I have a QVD file with duplicate records in it as a result of a an incremental load appending to it each day. Its a supply chain app, with data coming from a third party daily. Each time they make changes in their system, the record is flagged to be included in the extract we get the next day.
The loading of the old data in the QVD and the appending on the new daily file is working ok, and if possible I don't want to change this process, what I would like to do, is create a new process to read the QVD with duplicate records and produce a QVD without duplicates.
Right now the following 5 fields define a unqiue record:
FIlename (which contains the date of that file load)
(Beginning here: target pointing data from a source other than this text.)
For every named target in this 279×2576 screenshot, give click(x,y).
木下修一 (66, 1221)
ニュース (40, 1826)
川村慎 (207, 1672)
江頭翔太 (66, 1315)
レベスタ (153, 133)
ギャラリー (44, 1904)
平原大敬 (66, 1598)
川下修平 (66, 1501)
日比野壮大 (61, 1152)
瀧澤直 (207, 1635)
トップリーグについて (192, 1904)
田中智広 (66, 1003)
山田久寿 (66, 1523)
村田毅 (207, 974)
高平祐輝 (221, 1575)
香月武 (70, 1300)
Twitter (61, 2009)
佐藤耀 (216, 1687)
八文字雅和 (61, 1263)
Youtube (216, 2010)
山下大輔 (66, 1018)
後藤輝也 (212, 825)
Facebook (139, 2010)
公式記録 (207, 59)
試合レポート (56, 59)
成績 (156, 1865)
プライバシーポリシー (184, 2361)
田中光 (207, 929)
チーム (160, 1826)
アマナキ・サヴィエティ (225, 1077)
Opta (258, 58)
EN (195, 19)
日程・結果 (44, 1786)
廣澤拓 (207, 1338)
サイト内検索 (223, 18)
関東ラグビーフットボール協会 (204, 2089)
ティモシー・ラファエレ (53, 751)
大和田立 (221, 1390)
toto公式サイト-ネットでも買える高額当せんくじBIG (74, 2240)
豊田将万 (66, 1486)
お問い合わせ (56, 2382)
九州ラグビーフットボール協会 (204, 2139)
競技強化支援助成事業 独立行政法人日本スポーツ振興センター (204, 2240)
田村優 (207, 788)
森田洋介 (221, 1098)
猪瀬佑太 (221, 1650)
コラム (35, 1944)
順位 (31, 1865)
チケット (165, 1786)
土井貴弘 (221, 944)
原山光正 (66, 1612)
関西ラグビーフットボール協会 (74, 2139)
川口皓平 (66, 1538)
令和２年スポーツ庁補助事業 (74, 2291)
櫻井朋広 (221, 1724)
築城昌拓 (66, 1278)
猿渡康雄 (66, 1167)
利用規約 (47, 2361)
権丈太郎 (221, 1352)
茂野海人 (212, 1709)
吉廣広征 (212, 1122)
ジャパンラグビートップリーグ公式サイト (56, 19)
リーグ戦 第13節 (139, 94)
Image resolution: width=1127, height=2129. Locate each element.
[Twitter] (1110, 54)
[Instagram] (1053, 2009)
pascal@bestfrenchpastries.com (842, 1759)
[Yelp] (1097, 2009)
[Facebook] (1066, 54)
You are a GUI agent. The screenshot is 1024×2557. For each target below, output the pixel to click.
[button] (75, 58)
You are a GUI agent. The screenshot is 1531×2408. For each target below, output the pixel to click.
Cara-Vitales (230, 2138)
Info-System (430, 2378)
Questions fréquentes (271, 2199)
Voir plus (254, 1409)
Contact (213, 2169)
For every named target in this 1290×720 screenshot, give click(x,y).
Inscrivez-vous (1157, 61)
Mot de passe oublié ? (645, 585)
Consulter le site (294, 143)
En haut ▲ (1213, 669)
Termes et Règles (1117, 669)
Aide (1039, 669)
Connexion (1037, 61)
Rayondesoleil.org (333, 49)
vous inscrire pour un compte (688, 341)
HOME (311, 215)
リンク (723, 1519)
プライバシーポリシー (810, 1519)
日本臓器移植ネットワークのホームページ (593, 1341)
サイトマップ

I have read the advice on this board where a NOT EXIST in PK idea is used, but I don't think this would work for me.
I thought, I could build a unique key out of the concatenation of these fields, then sort the QVD in descending order (making the last date loaded be at the top of the sort), and then taking the first unique record. If you think this would work, could you please help me with the syntax.
Well you could do it that way, but it would probably be easier to do a GROUP BY rather than an ORDER BY. You would then use either max or maxtring to take only unique values. Example:
LOAD [PO Order#], [Season], [Style], [Color], [Size], max(field1) as field1, //for numeric fields, maxstring(field2) as field2 //for text fields RESIDENT data GROUP BY [PO Order#],[Season],[Style],[Color],[Size];